Employment rights in the ‘gig economy’

Employer & Employee rights

 

The employment status of workers in the gig economy has come into question recently, with some companies insisting that their workers are self-employed contractors; a status which offers their workers little or none of the employment protections that are enjoyed by employees. The gig economy is a phrase used to describe the growing employment trend towards short-term, errand type jobs, where workers secure work on a ‘gig by gig’ basis.

Employment rights are determined by employment status, which can be separated into two main categories – employed and self-employed. But is it as black and white as that? The Department for Business and Innovation Skills, as was, reviewed the employment status of workers in 2015 and challenged unscrupulous companies, some of whom expect their more flexibly employed workers to act the in the same way as permanent full-time employees, whilst denying them access to the basic benefits that an employee might expect.

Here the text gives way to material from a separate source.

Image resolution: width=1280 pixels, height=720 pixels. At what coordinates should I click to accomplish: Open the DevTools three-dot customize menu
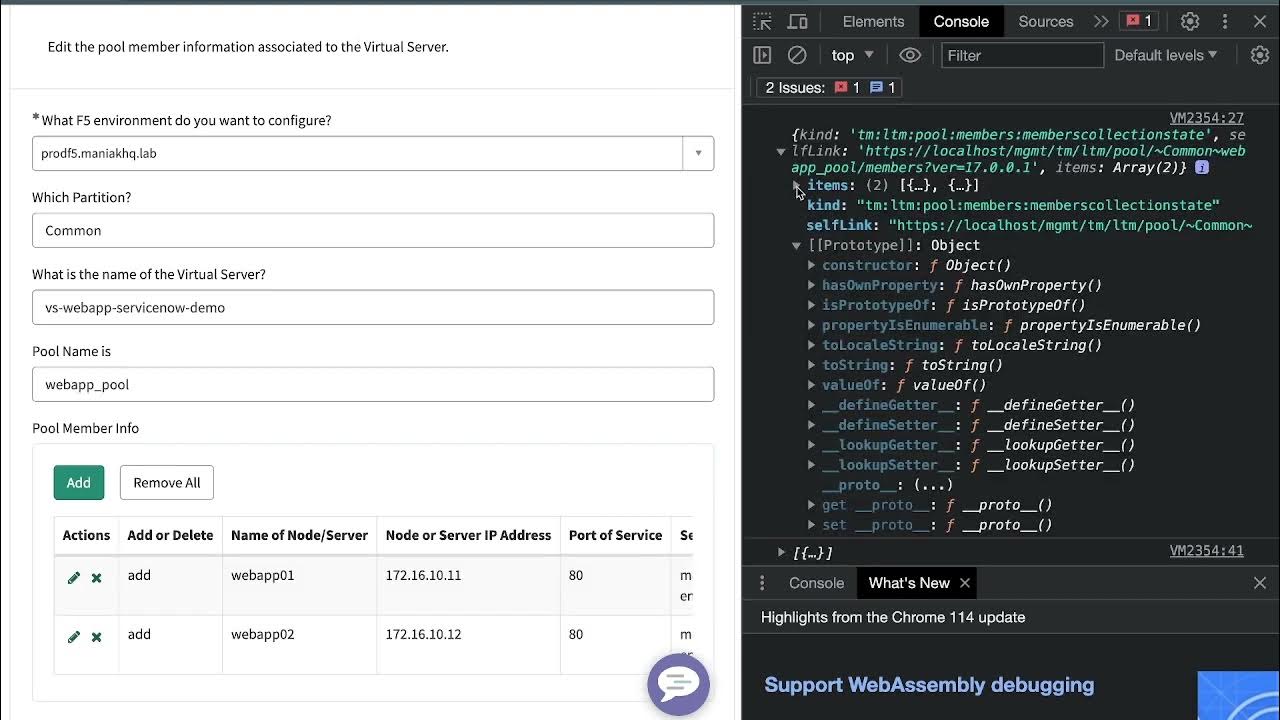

Companies like Uber, Deliveroo, Citysprint, Autoclenz and Pimlico Plumbers have recently found themselves in the headlines and courts defending their interpretation of employment law and so it begs the question: Who exactly is a worker?

What the law says
Under employment law, there are various tests used to narrow down a worker’s status. These include consideration of who has control in the relationship, whether the workers and employer are financially mutually dependent, the freedom of the employer to turn work down, and whether there are reciprocal obligations between employer to offer work and the worker to accept it. It could be argued that if a self-employed worker is obliged to accept work for fear of losing their next shift, then a mutuality of obligation may exist due to an imbalance in bargaining power.

Shades of grey
It’s vital that a clear distinction is made, since each category imposes obligations on the employer; and each category presents different opportunities and benefits to both employer and the employed. The categories also have different implications for income tax, NI, notice periods and deductions for (or provision of) tools and work equipment.

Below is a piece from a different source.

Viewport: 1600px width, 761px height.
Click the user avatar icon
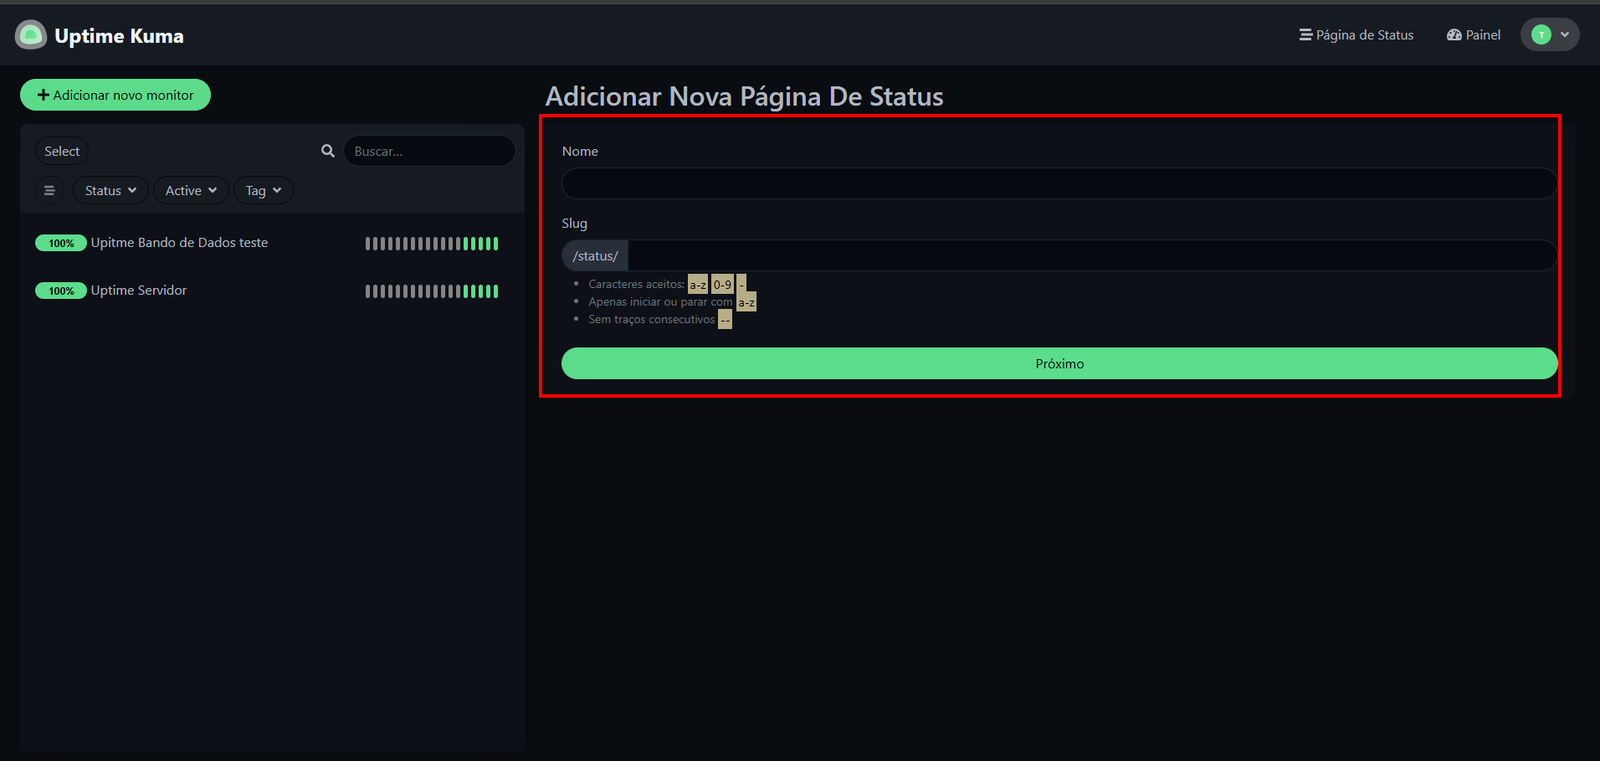[x=1541, y=35]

Some statutory rights apply to every worker and are not discretionary such as the payment of at least the minimum wage and provisions for health and safety.

Help me decide
This should be as simple as referring to the contract but despite what a contract may state on paper, the reality of what happens in practice is given more weight under the law. A series of complex tests have been developed by the courts to determine which employment category a worker falls into. The results of these tests help to determine which specific employment laws apply to an individual scenario.

These tests are not stand-alone evidence of employment status; they are used collectively to determine which responsibilities are expected from both employer and worker. The legal system has gradually come to use a cross-section of tests in order to determine legal obligations, which can be used to differentiate between a contract of services vs. a contract for services (therefore not employed.)

Ask the experts
There are many considerations when determining your obligations as an employer, and the responsibilities of a worker. For advice on your legal employment obligations and for information on how to prepare contracts for workers and employees, please feel free to contact us at West HR at your convenience. We’d love to hear from you.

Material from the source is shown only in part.